In lieu of that, you can always throw another commercial on the barbie.
(BEGIN VIDEO CLIP)
SEN. JOHN KERRY (D-MA), PRESIDENTIAL NOMINEE: I'm John Kerry and I approve this message.
UNIDENTIFIED MALE: American soldiers are fighting in Iraq, families struggle to afford healthcare, jobs heading overseas. Instead of solutions, George Bush's campaigns supports a front group attacking John Kerry's military record. Attacks called smears, lies. Senator McCain calls them, "dishonest." Bush smeared John McCain four years ago. Now he is doing it to John Kerry. George Bush, denounce the smears. Get back to the issues, America deserves better.
(END VIDEO CLIP)
OLBERMANN: So as the souffle here continues to expands, has either side blundered in its strategy and what is next?
For insight and perspective, we go to the East Coast disturber of "Insight and Perspective," advisor to four presidents, now of Harvard's Kennedy School of Government, David Gergen.
Good evening, David.
DAVID GERGEN, FMR. PRESIDENTIAL ADVISER: Good evening, Keith.
OLBERMANN: Well, I don't suppose are national prayers have been have been answered today, and the president's statements will deflate the whole thing, but did it change the nature of the debate about this topic.
GERGEN: Not really. I think what - I think this topic, if anything is becoming more bitter by the hour, and it's likely to carry right over to the Republican National Convention, when I do think the subject will change. But - I must say from my perspective and all us I suppose have our biases, my sense is that some of the veterans who went were deeply, deeply aggrieved by what John Kerry said after he came back, and by throwing away some of his medals. And that's what is driving a lot of this.
And frankly, his activities after he got back are a legitimate subject for debate. But what is not legitimate is to hit below the belt with ads that aren't true. And what Kerry is saying and what many mainstream newspapers are now saying is that the allegations, these ads about had a he did in his service in Vietnam are simply untrue, and they are a smear.
OLBERMANN: Some of Senator Kerry's supporters suggest he has been slow on the uptake in answering that. And some others that I've spoken to say, he has been lending credibility to the ads by continuing to emphasize them, now to come out with a new one that directly attributes these a ads to President Bush. Assess the Democratic strategy and what they should do next about this?
GERGEN: One thing I hope - he can't afford to do, is to now sit back and say enough is enough. He has to go back out to this. We saw what happened to Michael Dukakis with the Willie Hurton ad, when he didn't answer. And he just got - it creamed him in the campaign. So - but was Kerry too slow, well, I think there's a case being made that he was too slow.

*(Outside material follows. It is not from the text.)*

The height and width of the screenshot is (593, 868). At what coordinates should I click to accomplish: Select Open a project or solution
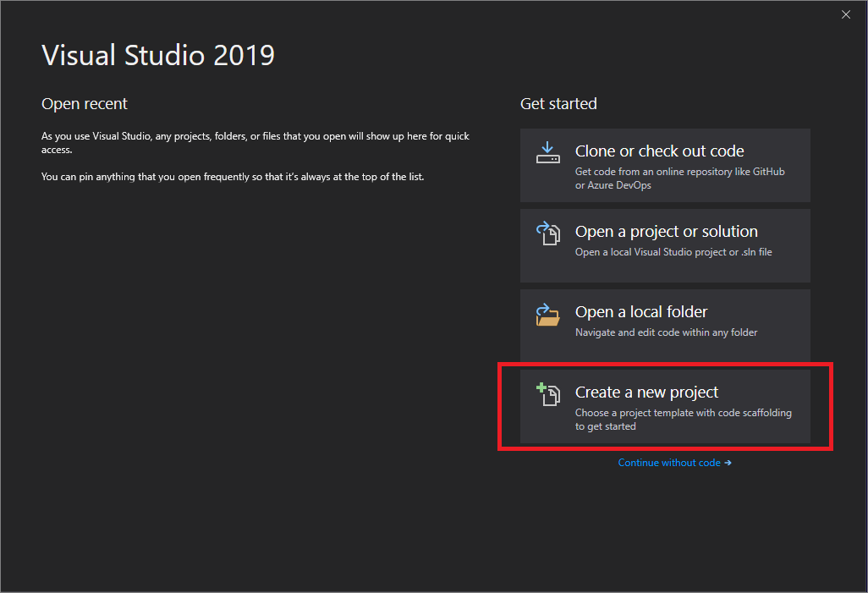click(x=664, y=245)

But also I think there's - he, himself, as I understand it from his people, felt well, the this is not going to go anywhere, because it's not true. And the mainstream press is going to kill it. Well, of course it did take off on cable news. And there are a lot of people who do feel bitter about what he said after the war. It sort of became a big story, and I think at that point he had to deal with it. Was he slow getting there, yes he was a little slow getting there. But I think he has now got, tomorrow, to lay out chapter and verse why he thinks the ad is untrue, why it's a smear. And then he's got to pivot and say, now let's move on.
OLBERMANN: Let me put you, finally, back into your presidential advisor role. Whether - true or false, at least the first swiftboat ad had an impact. I mean, clearly had an impact, as you said, largely thought the amplification, magnification by cable news.
Should the president now send a message to those groups that support him, that were responsible for ads like this, to back off? Or is the correct move here to continue to call for elimination of all 527 ads as he did today, and insist we all get back to the issues and yet have those groups continue to push the latest thread about how series John Kerry's wounds really were?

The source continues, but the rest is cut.